Requirement —
Only lines containing "named" are wanted from the data below. Copy those lines.

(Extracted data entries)
Start of Block
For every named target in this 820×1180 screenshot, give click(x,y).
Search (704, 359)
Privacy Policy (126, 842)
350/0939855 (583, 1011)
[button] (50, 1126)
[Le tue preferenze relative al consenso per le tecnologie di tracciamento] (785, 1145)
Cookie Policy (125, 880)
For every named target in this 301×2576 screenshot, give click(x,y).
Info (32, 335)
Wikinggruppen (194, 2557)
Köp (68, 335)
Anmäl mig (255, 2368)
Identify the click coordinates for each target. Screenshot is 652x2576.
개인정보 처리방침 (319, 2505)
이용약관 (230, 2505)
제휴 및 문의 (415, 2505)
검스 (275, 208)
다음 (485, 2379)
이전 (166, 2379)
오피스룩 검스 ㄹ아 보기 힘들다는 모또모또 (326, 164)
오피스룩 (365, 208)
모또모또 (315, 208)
End of Block
Start of Block
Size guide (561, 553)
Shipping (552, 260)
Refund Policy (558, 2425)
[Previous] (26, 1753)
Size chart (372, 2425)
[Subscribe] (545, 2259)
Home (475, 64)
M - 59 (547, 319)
End of Block
Task output —
For every named target in this 820×1180 screenshot, give click(x,y).
For every named target in this 301×2576 screenshot, give click(x,y).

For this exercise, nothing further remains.